Two absolutely equal situations.
http://localhost:8080/new_article # ordinary run
http://localhost:8080/new_article_1 # debug
The behaviour of the program is as follows:
1. During debugging everything works well: edit form for a new article is created and when I press "Submit", the content is placed to the database and I'm redirected to the wiki page of that article.
2. When I just run the program (not debug it), edit form for a new article opens, I input something and press "Submit". Then I'm redirected to the wiki page. No wiki page is found at that address. I'm redirected again to the edit page. And then when I again input the content, the content is finally put into the database and the wiki page opens.
Mysteries for me are:
1. Why there is a difference between running and debugging?
2. Why after I have done new_article.put(), I still have no article object found in the post function?
3. Then I'm redirected to the wiki page, and somehow article object is found.

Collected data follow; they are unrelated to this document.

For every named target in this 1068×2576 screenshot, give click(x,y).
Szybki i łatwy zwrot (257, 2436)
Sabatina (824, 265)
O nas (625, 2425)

Strange.
4. Why existing_article.put() works well whereas new_article.put() don't place anything to the database?
Well, I seem to be at my wits end. Could you be so kind as to help me with these problems. Thank you in advice.
I suspect you're running into GAE datastore eventual consistency issues. Basically a new article saved in new_article.put() won't be found in the Article.all() query for a (typically short) while. You can still access it by id, tho, but you'd have to adjust your code for that.
I suspect the difference in behaviour is caused by the lower overall speed of debug-mode execution which can hide the eventual consistency issues.